== Testo della pagina

Dalla nascita del Servizio Sanitario Nazionale (SSN), 40 anni fa in poi, c’è stata un’esplosione di tecniche sanitarie e di risorse informatiche applicate su molte patologie, soprattutto in regime ospedaliero, che hanno introdotto notevoli miglioramenti nei loro trattamenti, con le eccezioni che abbiamo visto.
Oggi non è quindi pensabile proporre un ritorno alle origini del SSN, ma è necessario riprenderne un punto importante per tutti ma fondamentale per gli anziani che oggi appare oscurato: intervenire con capacità clinica là dove si manifesta il bisogno “domicilio e territorio di riferimento”, spesso oggi confusa con il massiccio utilizzo della tecnologia.

 

L’attività di cura nel territorio

Nell’ambito familiare si è espressa, anche in tempo di COVID, la quotidiana e coraggiosa solidarietà parentale, del vicinato e delle associazioni di volontariato, che è stata spesso decisiva per la salute e l’autonomia degli anziani e di cui danno testimonianza i molti episodi raccontati nelle cronache della pandemia. La maggior parte delle persone affette da patologie croniche vive al proprio domicilio e rappresenta una parte molto rilevante della popolazione anziana, per cui è importante che questo sistema di relazioni sia sostenuto dai Servizi Territoriali.

 

“Prendendo poi in considerazione la prevalenza delle patologie croniche nella popolazione di età 15 anni e più, l’Italia presenta prevalenze analoghe alla media dell’UE a 28…per quasi tutte le patologie la prevalenza è più bassa in Italia fino all’età di 65 anni, mentre oltre questa età, ed in particolare negli ultra75enni (anche in virtù della già citata maggior quota di ultra 80enni nel nostro Paese), molte malattie (in particolare BPCO, depressione, ipertensione, diabete mellito ed infarto del miocardio) sono più diffuse nel nostro Paese rispetto alla media europea” (Guerrini, 2019).

====

• _Domande da risolvere_
- 1) Nel testo sulla cura degli anziani, quali malattie vengono indicate come più diffuse in Italia che nella media europea oltre i 65 anni?
- 2) Prosegui il testo sulla cura degli anziani a partire dalla citazione di Guerrini con cui si chiude.
Le righe qui sotto provengono da una fonte diversa dal testo.

== Estratto dei dati

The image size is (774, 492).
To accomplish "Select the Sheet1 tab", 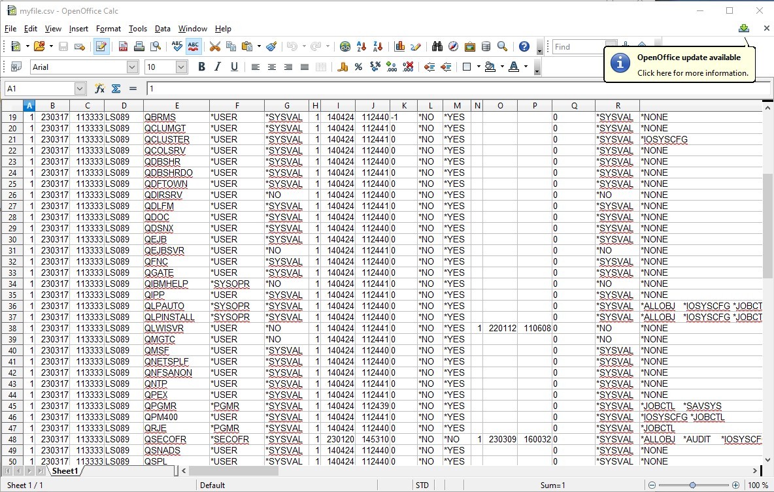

====

• _Risposte ai compiti_
- 1) BPCO, depressione, ipertensione, diabete mellito e infarto del miocardio.

- 2)
 

Quindi, come mette in risalto Giuseppe Belleri, medico di medicina generale a Brescia, bisogna adoperarsi per superare i limiti attuali, rispetto ai metodi di cura della malattia acuta: “…La malattia cronica è agli antipodi in quanto:

  • è asintomatica al di fuori delle crisi, delle riacutizzazioni o delle fasi di scompenso d’organo
  • manca una causa specifica e un nesso tra sensazioni corporee e variabili biologiche; spesso è impossibile guarire e l’evoluzione può essere incerta e variabile
  • può dipendere da fattori di rischio ed essere influenzata da abitudini voluttuarie, variabili ambientali e stili di vita.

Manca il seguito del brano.